Could it be because the name and substance of it is, Unhappiness?

Why, yes, I think we have a clue there, don’t you?

When it comes to avoiding the grittier parts of writing, and getting stuck because of that, I am no better than a brand new writer. The only advantage I have is that when I finally recognize the fix I’m in, I have so much experience that I’m not scared to do the things that may help me get out of it.

Take this past December, January, and February of my writing life, for instance.

In November, I started a new book, and it was going great. I wrote all the way up to the morning of Christmas Eve, and then I stopped, because, well, I hadn’t done any shopping yet. But I thought, "no problem. I’ll just start writing again the day after Christmas." It was going so well; surely a tiny interruption of just a couple of days wouldn’t stop the irresistible flow of words.

Seven weeks later, having written not one more word, I was beginning to get . . . nervous.

"How’s the book coming?" my non-writer friends were asking me.

"Fine," I told them, "fine" being writer code for, "not."

Writer friends knew better than to ask.

And then one day I had a vague memory of having written a book that purported to be able to help writers get over blocks.

Oh, yeah, and what was that first step?

Unhappiness.

Right at the moment of feeling like an idiot, I realized I was avoiding my own best advice, which was to let myself actually feel how unhappy I was about not writing. I was pretty sure why I had avoided doing so: I didn’t want the thoughts that preceded the feelings. They were thoughts like, "There’s no character for readers to love," and "I can’t find the heart of it," and, "I don’t know what happens in the middle." I didn’t have any answers to those problems, and so I had been squelching them, along with the feelings that flavored them.

ITEMS:

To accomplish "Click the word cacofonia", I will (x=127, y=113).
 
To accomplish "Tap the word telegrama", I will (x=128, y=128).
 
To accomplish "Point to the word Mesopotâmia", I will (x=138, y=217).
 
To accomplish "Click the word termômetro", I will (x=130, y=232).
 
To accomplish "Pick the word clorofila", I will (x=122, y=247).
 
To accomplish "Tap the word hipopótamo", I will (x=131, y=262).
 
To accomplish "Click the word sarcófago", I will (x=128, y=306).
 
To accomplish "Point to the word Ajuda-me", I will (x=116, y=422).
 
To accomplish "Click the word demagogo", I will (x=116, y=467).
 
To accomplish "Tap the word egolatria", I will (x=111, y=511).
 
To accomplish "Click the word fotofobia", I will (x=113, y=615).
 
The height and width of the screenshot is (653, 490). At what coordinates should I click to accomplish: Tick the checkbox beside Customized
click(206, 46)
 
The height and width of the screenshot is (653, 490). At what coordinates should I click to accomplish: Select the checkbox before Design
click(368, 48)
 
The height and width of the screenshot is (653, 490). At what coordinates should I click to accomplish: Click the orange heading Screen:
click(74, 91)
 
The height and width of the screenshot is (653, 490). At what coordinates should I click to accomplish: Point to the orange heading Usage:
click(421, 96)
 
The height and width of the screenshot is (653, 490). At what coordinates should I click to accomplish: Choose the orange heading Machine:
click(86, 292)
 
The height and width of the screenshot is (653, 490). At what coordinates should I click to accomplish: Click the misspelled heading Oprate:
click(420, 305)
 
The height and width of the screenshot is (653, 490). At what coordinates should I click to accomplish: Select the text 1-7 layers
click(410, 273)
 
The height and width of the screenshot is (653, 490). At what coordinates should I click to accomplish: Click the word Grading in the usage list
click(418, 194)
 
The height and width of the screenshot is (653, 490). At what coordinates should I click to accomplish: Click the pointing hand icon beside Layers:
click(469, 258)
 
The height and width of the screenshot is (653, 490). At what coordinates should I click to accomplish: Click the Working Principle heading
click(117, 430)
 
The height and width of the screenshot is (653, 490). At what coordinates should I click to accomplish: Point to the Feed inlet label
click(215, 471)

TASK LIST:
• a. Reproduce word for word the stretch of the writer's block passage from "Writer friends knew" through "get over blocks.".
• b. Render the stretch of entries from the line containing "the usage list" through the last entry as a numbered list, omitting blank lines.
The writer's block passage and the entries come from unrelated sources.

RESULTS OF THE EXERCISE:
• a.
Writer friends knew better than to ask.

And then one day I had a vague memory of having written a book that purported to be able to help writers get over blocks.

• b.
1. The height and width of the screenshot is (653, 490). At what coordinates should I click to accomplish: Click the word Grading in the usage list
2. click(418, 194)
3. The height and width of the screenshot is (653, 490). At what coordinates should I click to accomplish: Click the pointing hand icon beside Layers:
4. click(469, 258)
5. The height and width of the screenshot is (653, 490). At what coordinates should I click to accomplish: Click the Working Principle heading
6. click(117, 430)
7. The height and width of the screenshot is (653, 490). At what coordinates should I click to accomplish: Point to the Feed inlet label
8. click(215, 471)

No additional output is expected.